- Classification: Evangelicalism
- Theology: Baptist
- Associations: Canadian Baptist Ministries; Evangelical Fellowship of Canada; Canadian Council of Churches;
- Region: Western Canada
- Headquarters: Calgary, Alberta, Canada
- Origin: 1860 Manitoba
- Congregations: 138
- Official website: cbwc.ca

= Canadian Baptists of Western Canada =

Baptist Christian association of churches in Canada

The Canadian Baptists of Western Canada (CBWC), formerly the Baptist Union of Western Canada, is a moderate Baptist Christian association of churches in British Columbia, Alberta, Saskatchewan, Manitoba, Yukon and the Northwest Territories. Headquarters is in Calgary, Alberta. The union is one of four components of Canadian Baptist Ministries.

==History==
Baptists in western Canada began in Manitoba in the 1860s, organizing formally in 1884 with the establishment of the Baptist Convention of Manitoba and the Northwest. In 1897, British Columbian Baptists organized their own Convention. These Conventions, and others, united to form the Baptist Convention of Western Canada in 1907, representing 201 churches and 11,000 congregants. The name was changed to the Baptist Union of Western Canada (BUWC) in 1909, by which it was known until 2007. In 1944, the BUWC joined with the United Baptist Convention of the Maritimes and the Baptist Convention of Ontario and Quebec to form the Baptist Federation of Canada (BFC) as a national coordinating body. It was joined by l'Union d'Eglises Baptistes Francaises au Canada in 1970. These four bodies remained federated until 1995 when the federation, by now renamed Canadian Baptist Federation (CBF), merged with Canadian Baptist Ministries, which now functions as the shared outreach arm of all four associations.

They have ordained female pastors since 1959.

In 2007, the BUWC changed its name to the Canadian Baptists of Western Canada to better reflect its national identity and western focus.

Key figures in CBWC history include: Tommy Douglas, a Baptist minister in Weyburn Saskatchewan and healthcare reforming politician, Alexander Cameron Rutherford, Alberta's first Premier and founder of the University of Alberta, William Aberhart (Bible Bill), an Albertan radio personality and Albertan Premier. Prime Minister John Diefenbaker was also a Canadian Baptist.

==Statistics==
As of 2026, the CBWC has 138 churches, according to its church directory.

== Beliefs ==
The association has a Baptist confession of faith. The Union is a member of Canadian Baptist Ministries and Evangelical Fellowship of Canada.

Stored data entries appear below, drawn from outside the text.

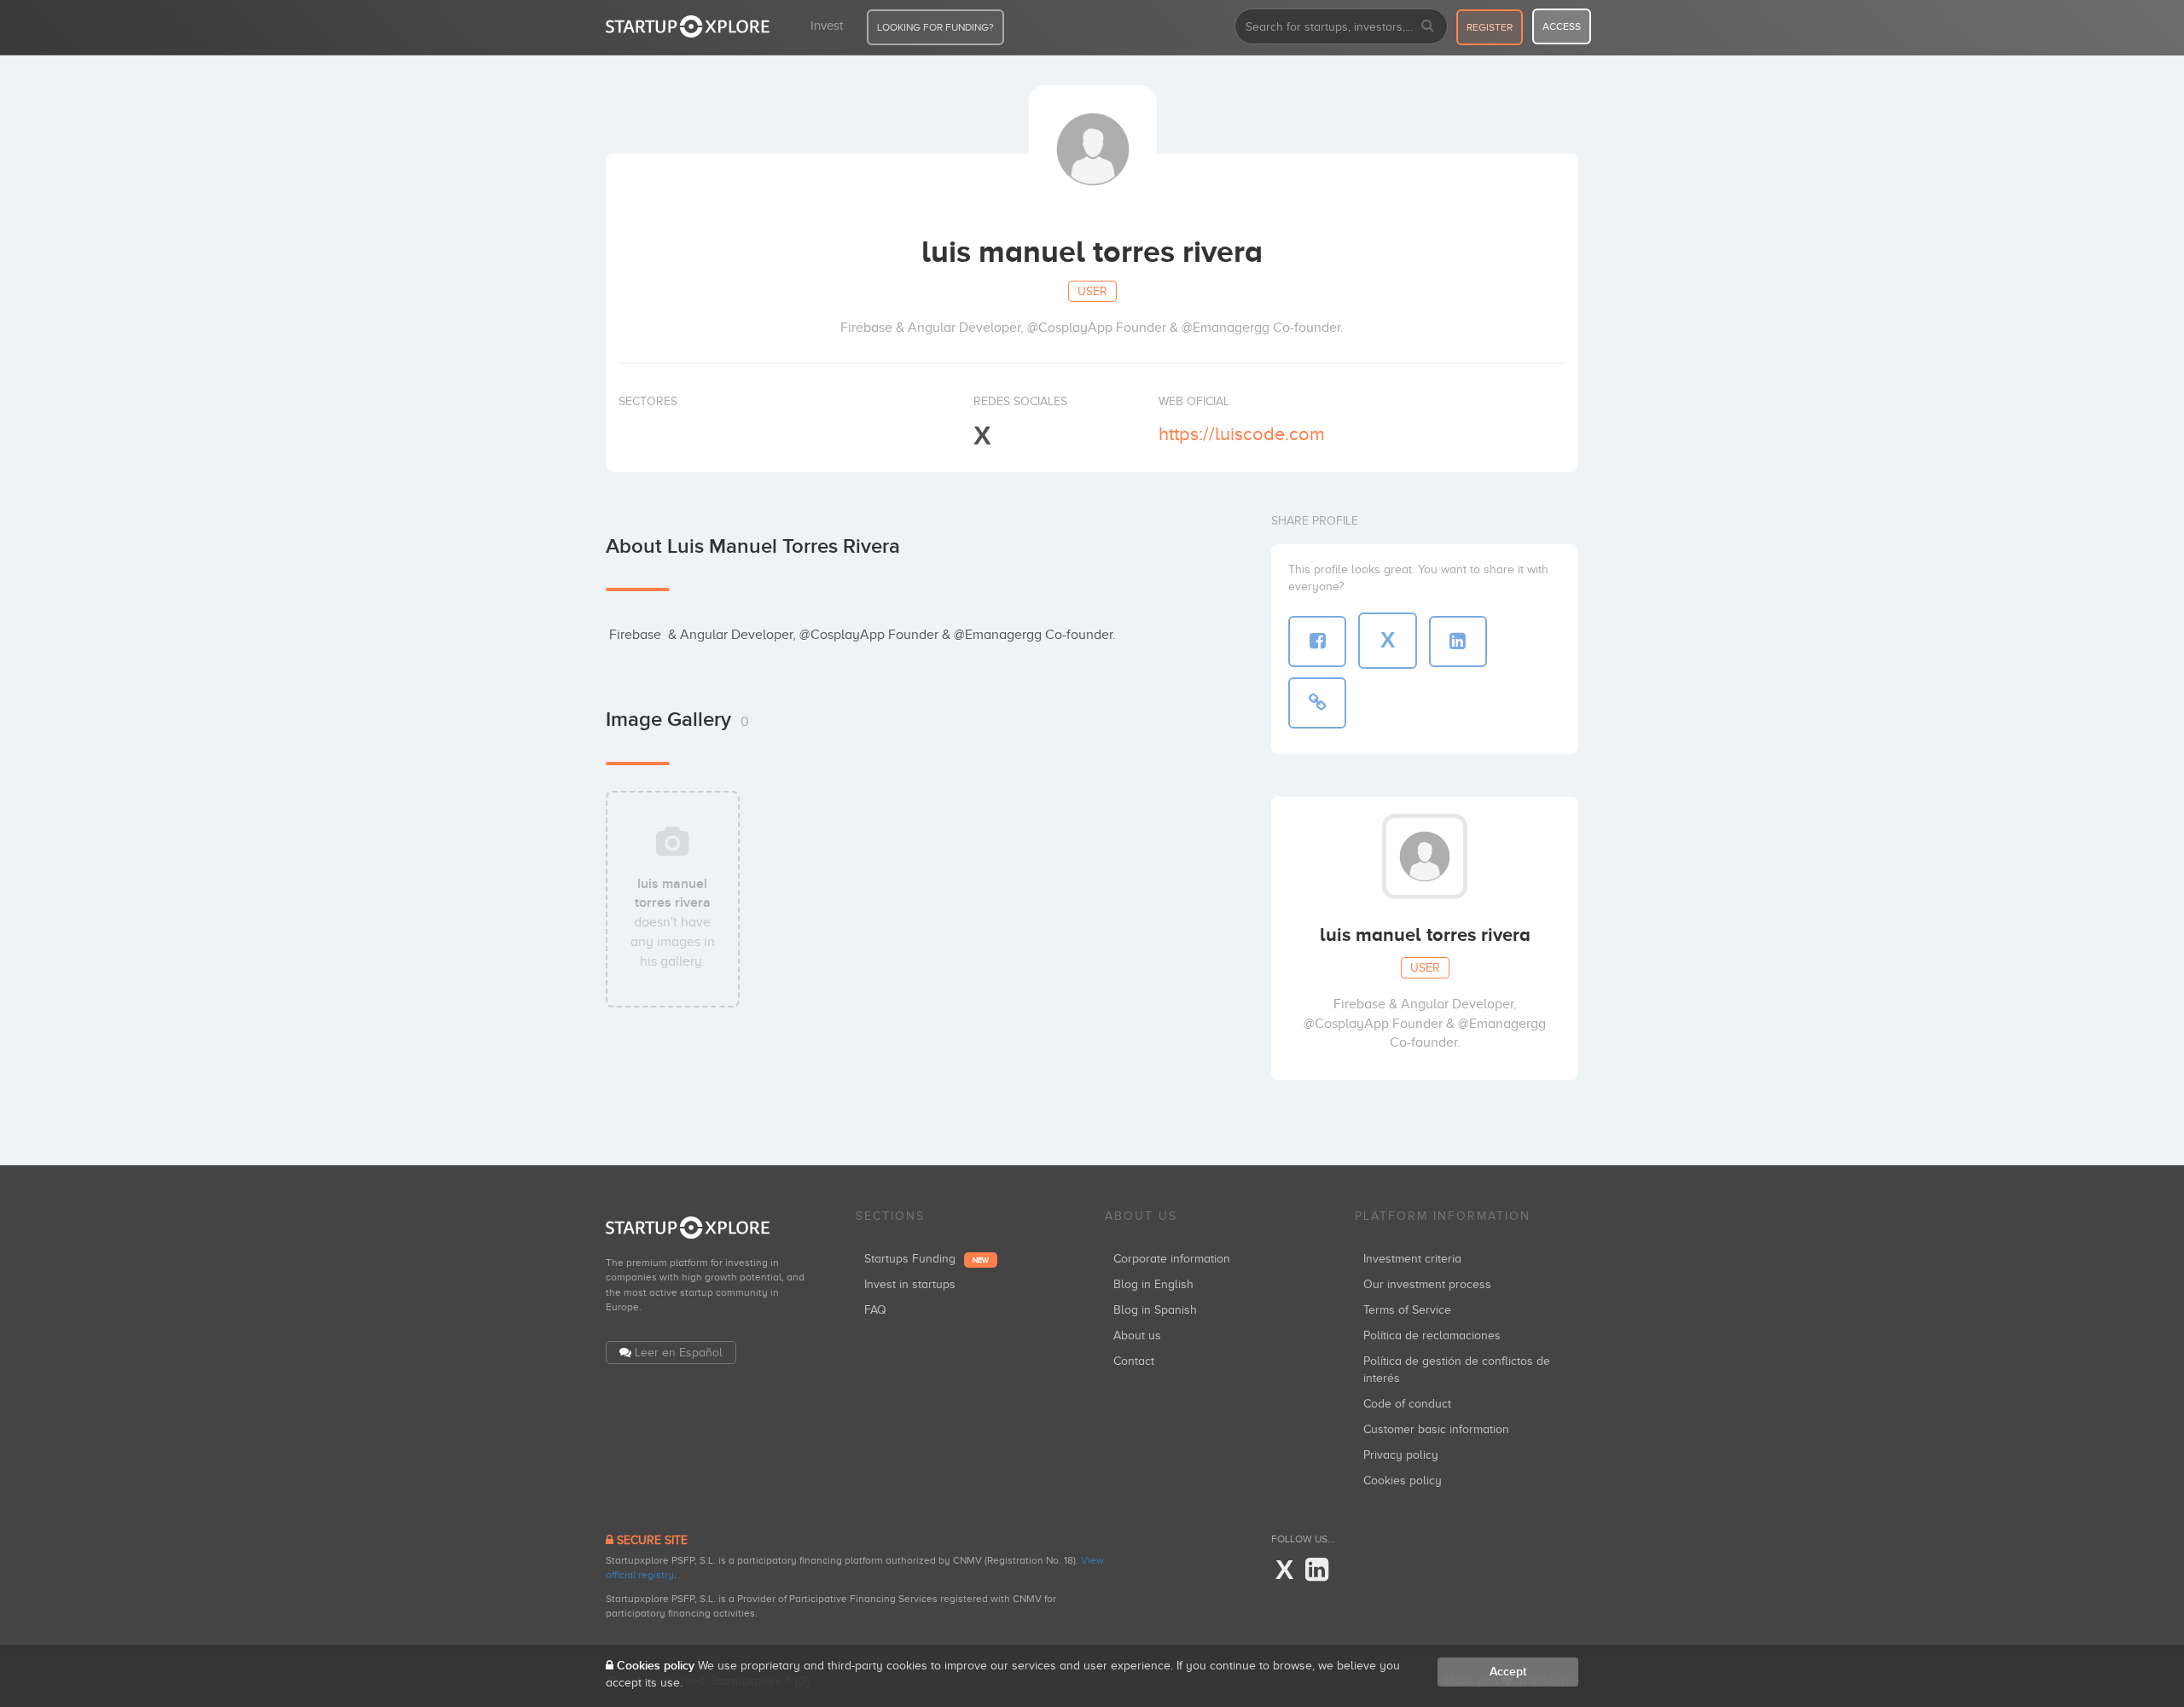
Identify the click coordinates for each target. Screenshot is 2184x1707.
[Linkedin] (1316, 1570)
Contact (1133, 1361)
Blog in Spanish (1155, 1309)
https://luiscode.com (1242, 433)
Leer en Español (679, 1352)
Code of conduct (1407, 1403)
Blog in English (1153, 1284)
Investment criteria (1412, 1258)
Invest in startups (910, 1284)
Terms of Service (1407, 1309)
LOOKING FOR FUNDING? (935, 27)
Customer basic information (1436, 1429)
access (1561, 26)
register (1490, 27)
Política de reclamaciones (1432, 1335)
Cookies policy (1402, 1480)
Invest (826, 25)
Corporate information (1171, 1258)
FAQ (875, 1309)
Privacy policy (1400, 1455)
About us (1137, 1335)
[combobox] (1341, 26)
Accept (1508, 1671)
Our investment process (1427, 1284)
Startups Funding (926, 1258)
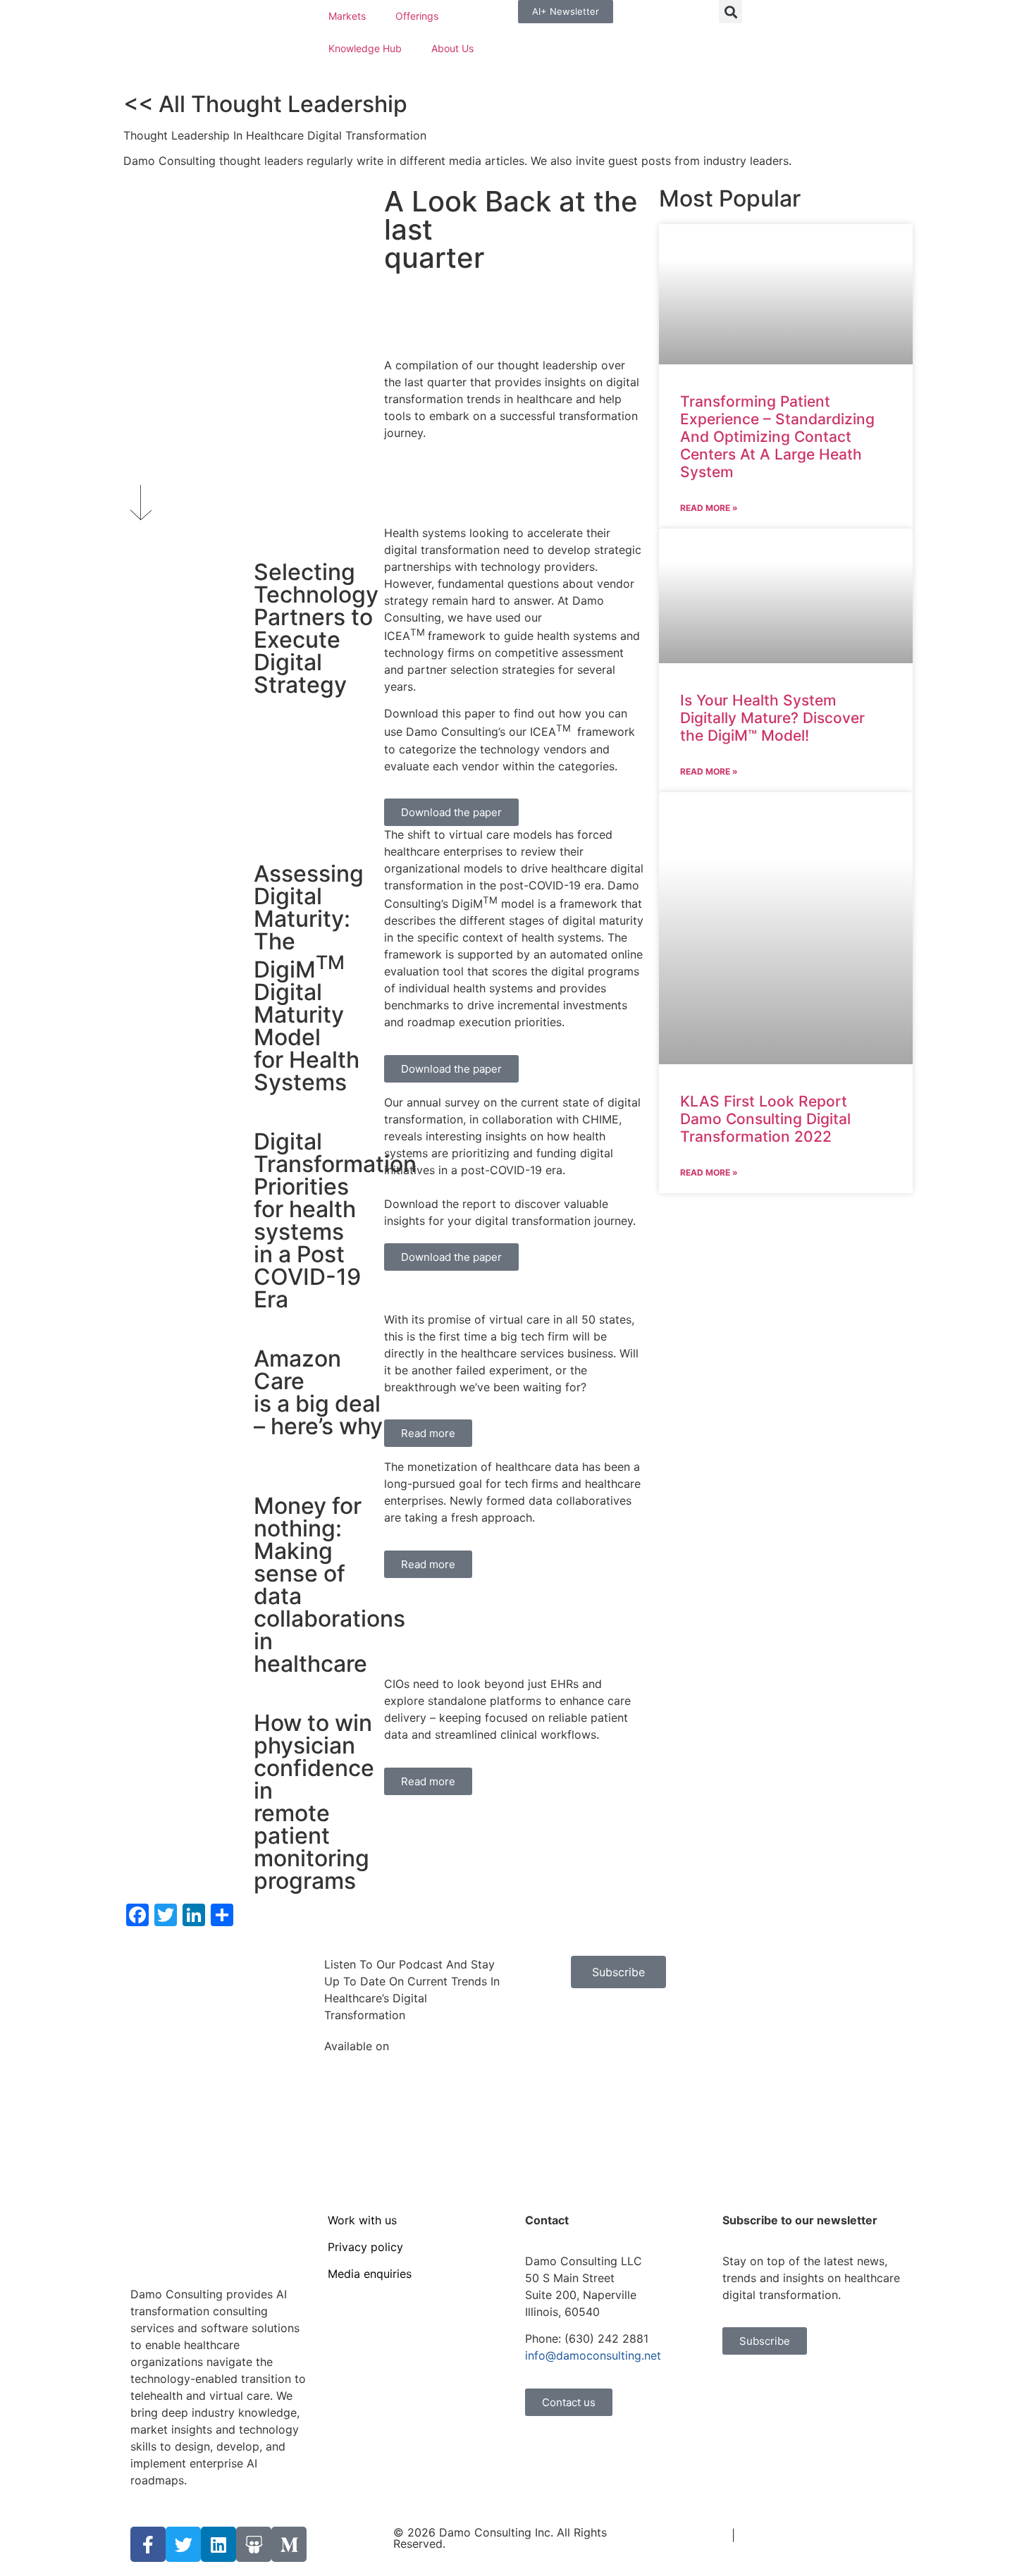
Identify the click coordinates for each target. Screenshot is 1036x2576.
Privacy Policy (776, 2535)
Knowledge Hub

The group's theological positions are evangelical.

==Organization==
The Canadian Baptists of Western Canada is organized into three regions: British Columbia and the Yukon, the Mountain Standard Region (Alberta, the NWT, and MST portions of BC), and the Heartland Region (Saskatchewan and Manitoba). The work of the denomination is overseen by the executive minister, three regional ministers, and various ministry and administrative staff. A board of directors is elected from member churches at a bi-annual assembly and is responsible for the overall governance of the CBWC. The CBWC's head offices are in Calgary, Alberta.

==Associated ministries==
Carey Theological College in Vancouver provides much of the denomination's graduate level theological training for pastors and lay leaders. The William Carey Institute in Vancouver provides undergraduate training.

The CBWC owns or is affiliated with six children's camps across Western Canada: Keats Camps in BC, Gull Lake Centre, Mill Creek Baptist Camp and Camp Wapiti in Alberta, and The Quest at Christopher Lake and Katepwa Lake Camp in Saskatchewan.

Food banks and ministries to vulnerable or impoverished people operate under the auspices of Canadian Baptist churches known as the Mustard Seed in Calgary, Edmonton and Victoria. Many other CBWC churches run community outreach ministries in their communities.